Research

Publications & research lines

My research is on agentic AI systems for software engineering — pipelines that combine LLMs with static-analysis tooling for vulnerability detection, triage, and remediation. Conducted at Simon Fraser University under Dr. Mohammad Tayebi.

Publications

ZeroFalse: Improving Precision in Static Analysis with LLMs

Under review RAID 2026 2026

Mohsen Iranmanesh, Sina Moradi Sabet, Sina Marefat, Ali Javidi Ghasr, Allison Wilson, Iman Sharafaldin, Mohammad A. Tayebi

A multi-stage LLM pipeline that takes raw static-analyzer alerts and triages them through contextual reasoning and structured evidence validation, reducing false positives without sacrificing recall. Evaluated 10 frontier LLMs across 6 model families (Gemini, GPT, Grok, Mistral, DeepSeek, Qwen) on the OWASP Java Benchmark (1,974 cases / 10 CWE categories) and CWE-bench — a real-world dataset of 755 CodeQL alerts across 56 project–CVE pairs from 37 open-source Java repositories. CWE-specialized prompting improved F1 by up to +0.26 on real-world code; best F1 is 0.912 on OWASP and 0.837 on CWE-bench.

First-author submission, currently under review at RAID 2026.

arXiv

Ongoing research lines

AutoSec — fully agentic vulnerability remediation

End-to-end multi-agent pipeline: a static-analyzer agent surfaces candidate vulnerabilities, an LLM triage agent validates them against code context, a patch-generation agent proposes fixes, and a verification agent runs the patched code through the test suite and re-analyzes for regressions. Current focus: multi-stage prioritization to improve both precision and remediation coverage.

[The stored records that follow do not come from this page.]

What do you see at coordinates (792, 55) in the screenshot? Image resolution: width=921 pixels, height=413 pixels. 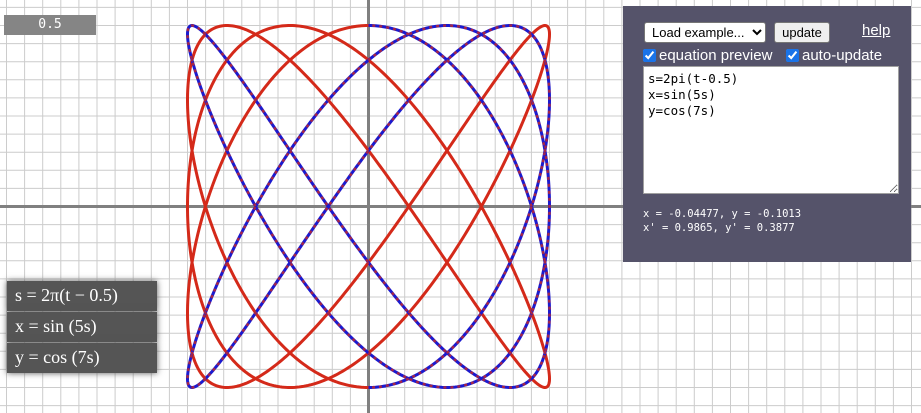 I see `auto-update-checkbox` at bounding box center [792, 55].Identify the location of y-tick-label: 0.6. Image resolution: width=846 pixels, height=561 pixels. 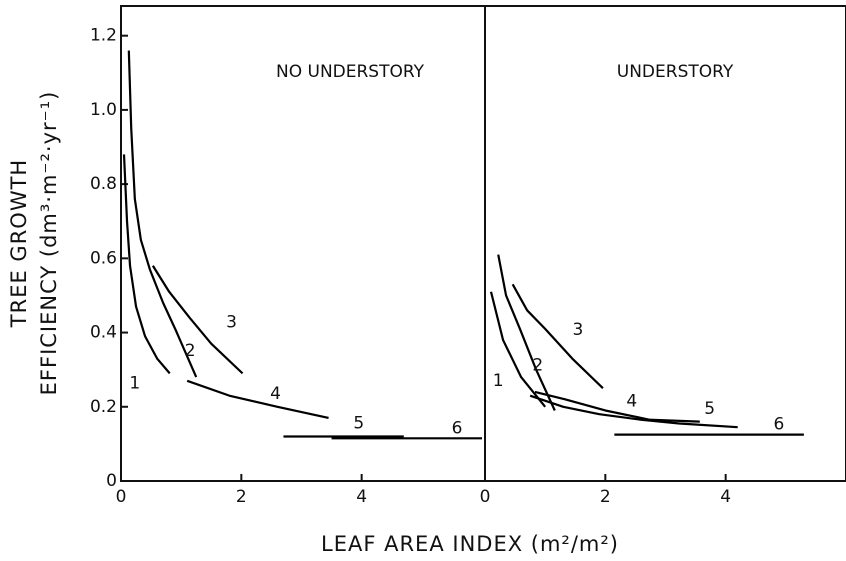
(104, 258).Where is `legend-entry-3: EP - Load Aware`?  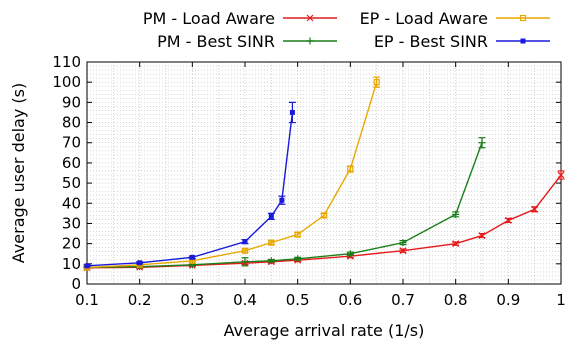
legend-entry-3: EP - Load Aware is located at coordinates (455, 18).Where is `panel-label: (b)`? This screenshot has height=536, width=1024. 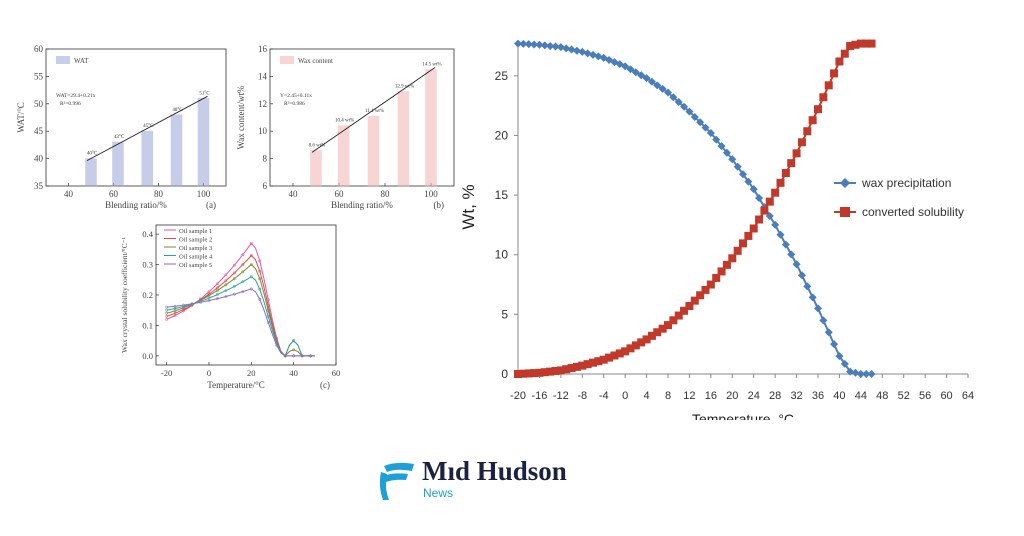 panel-label: (b) is located at coordinates (440, 205).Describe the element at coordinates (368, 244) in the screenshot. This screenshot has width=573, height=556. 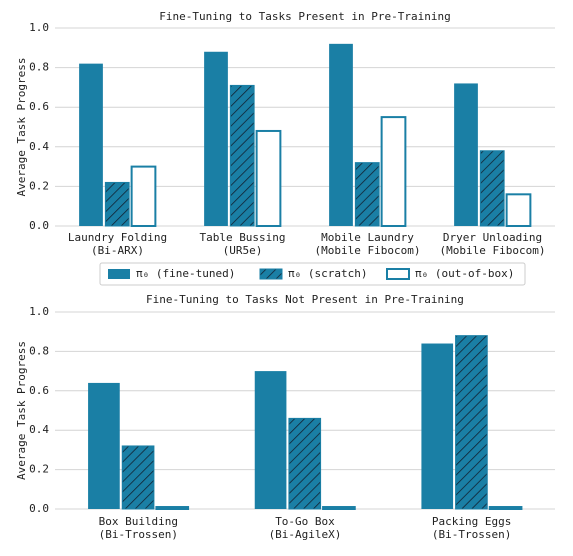
I see `x-tick-label: Mobile Laundry (Mobile Fibocom)` at that location.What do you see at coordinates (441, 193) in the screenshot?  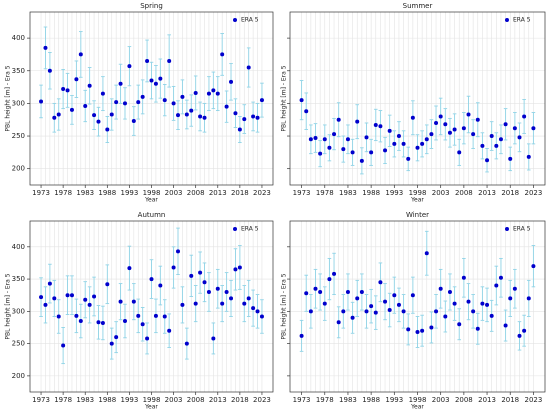 I see `x-tick-label: 2003` at bounding box center [441, 193].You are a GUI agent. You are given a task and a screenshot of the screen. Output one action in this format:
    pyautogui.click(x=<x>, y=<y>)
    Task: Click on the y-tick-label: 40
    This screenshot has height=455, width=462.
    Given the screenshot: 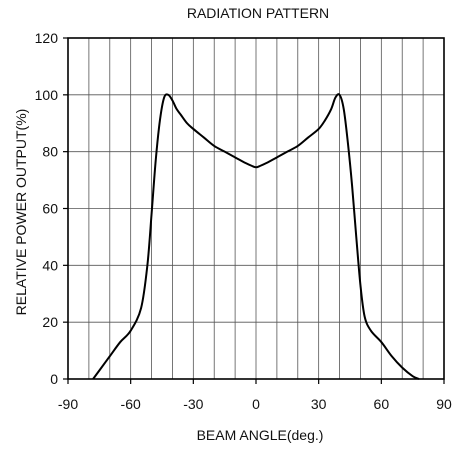 What is the action you would take?
    pyautogui.click(x=50, y=265)
     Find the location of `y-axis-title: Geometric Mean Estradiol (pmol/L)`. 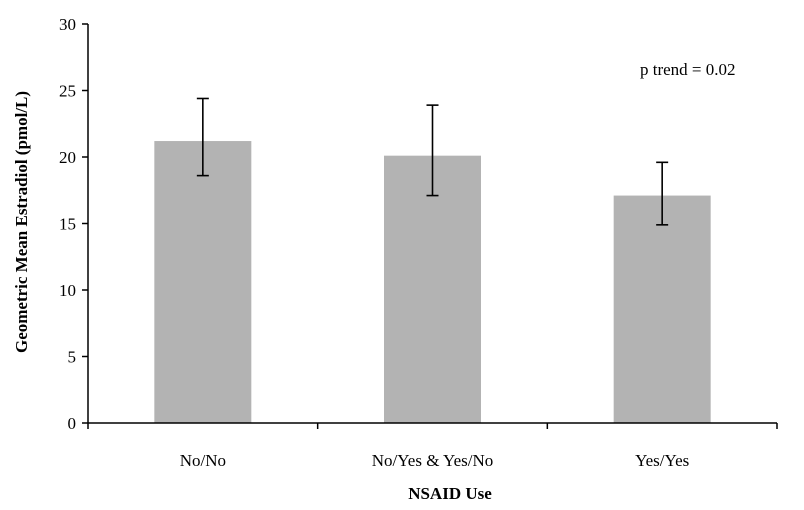

y-axis-title: Geometric Mean Estradiol (pmol/L) is located at coordinates (22, 222).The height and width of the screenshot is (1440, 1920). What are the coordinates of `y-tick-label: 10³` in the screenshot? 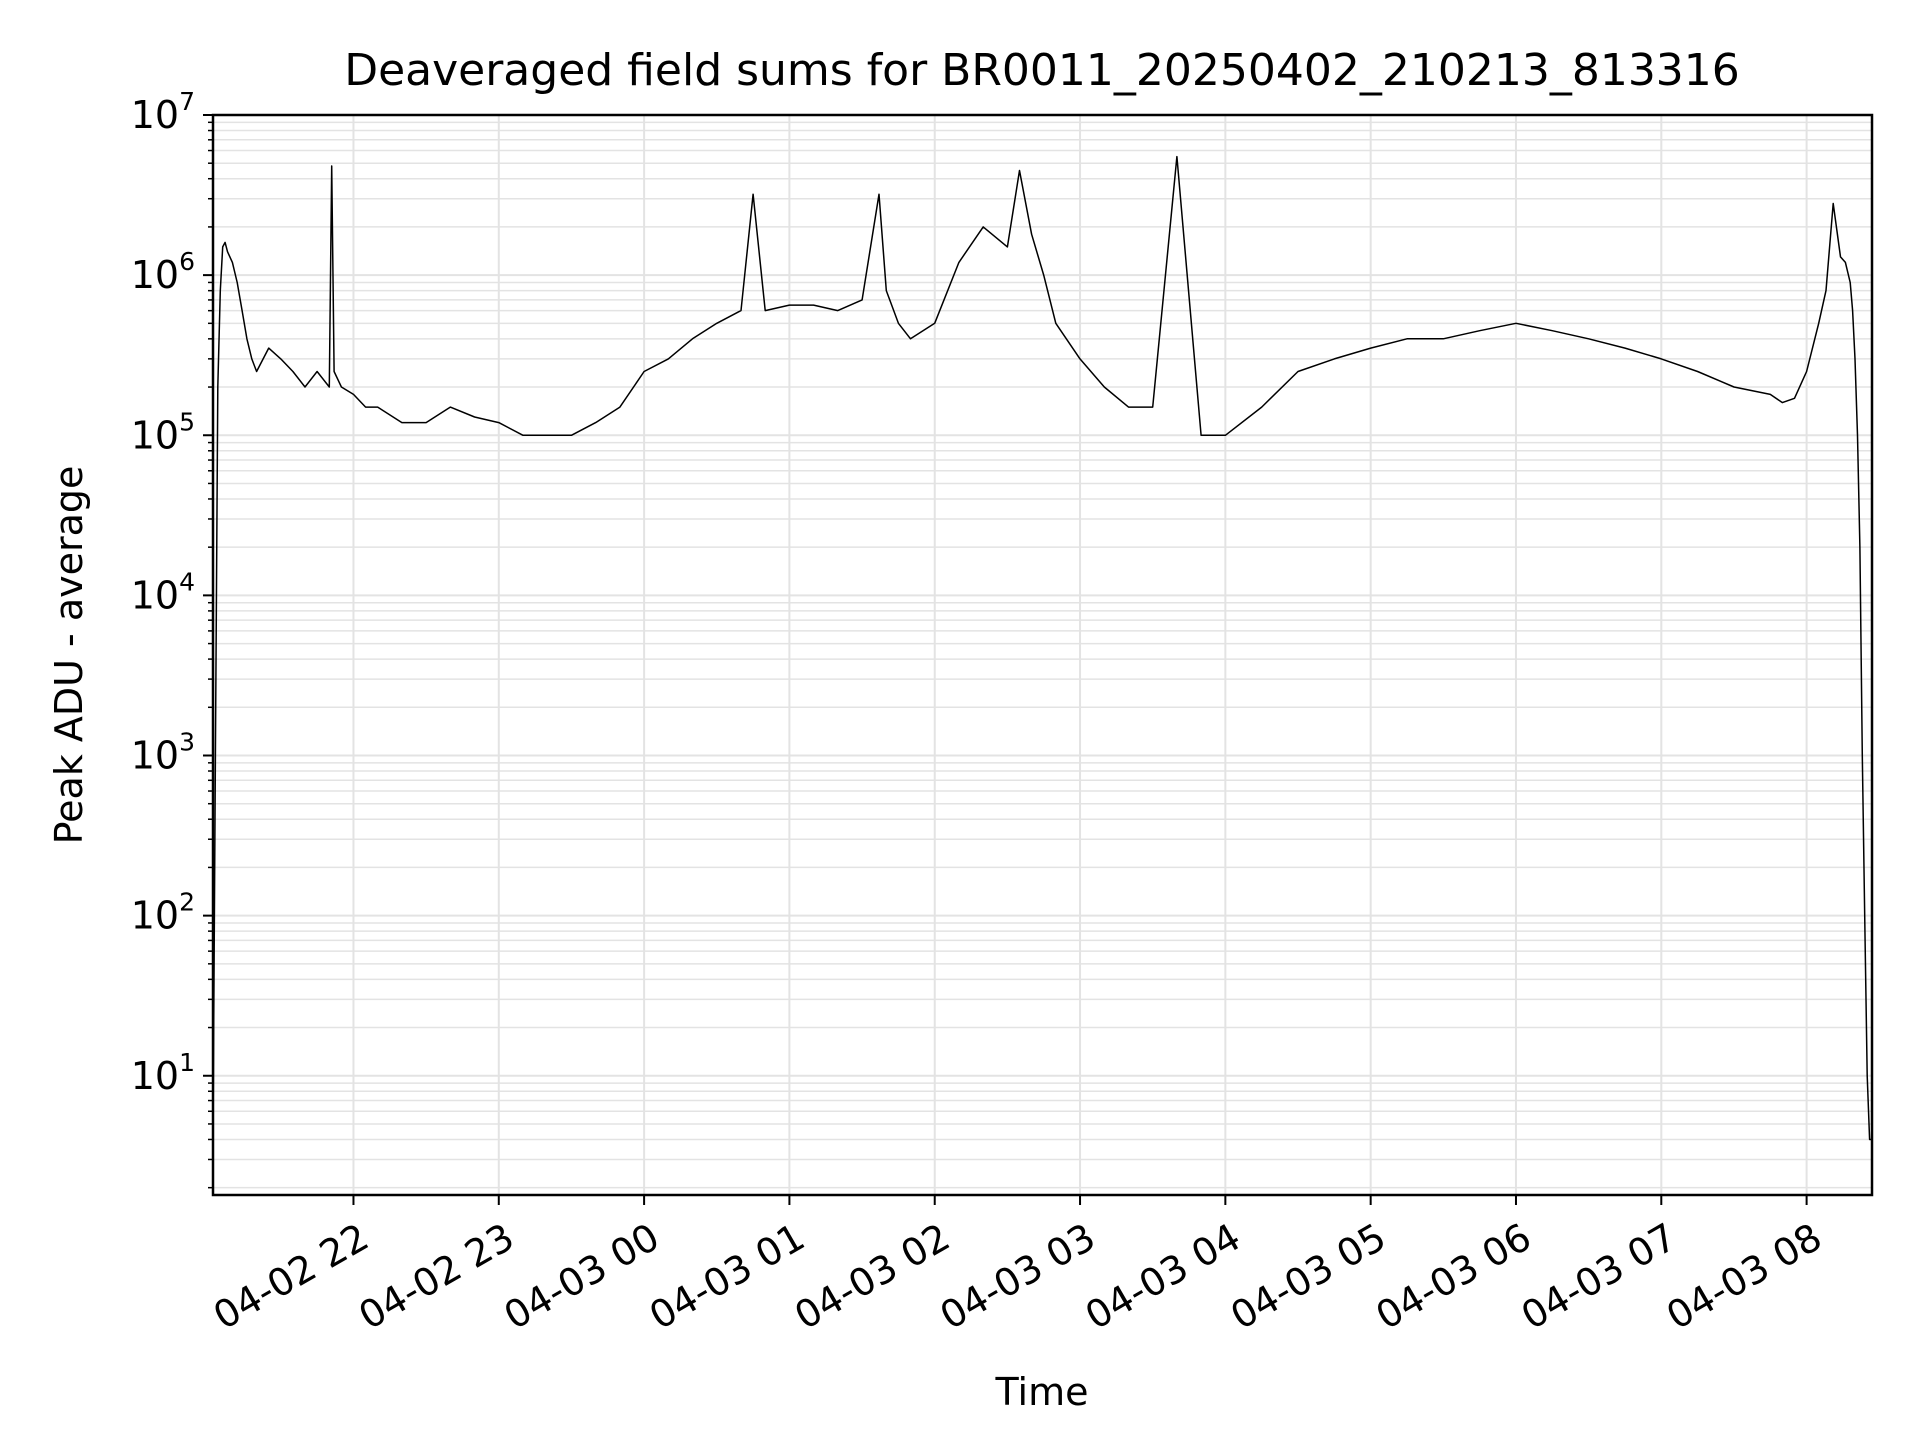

ThreatEZ — bottom-up threat modeling

A 6-phase static-analysis-grounded multi-agent pipeline that derives system architecture and STRIDE threats directly from source code — no manually authored data-flow diagram required. Maps findings to NIST 800-53 controls. Shipped as a VS Code extension; evaluated via an LLM-as-Judge harness with semantic threat matching against human-authored ground truth.

CVE-Bench — reproducible CVE exploitation & patching

LangGraph-orchestrated agentic pipeline that reproduces and patches documented CVEs end-to-end. Curated dataset of 100+ CVEs with dockerized vulnerable + patched builds and an automated exploit-validation loop that verifies the PoC succeeds on the vulnerable image and fails on the patched one.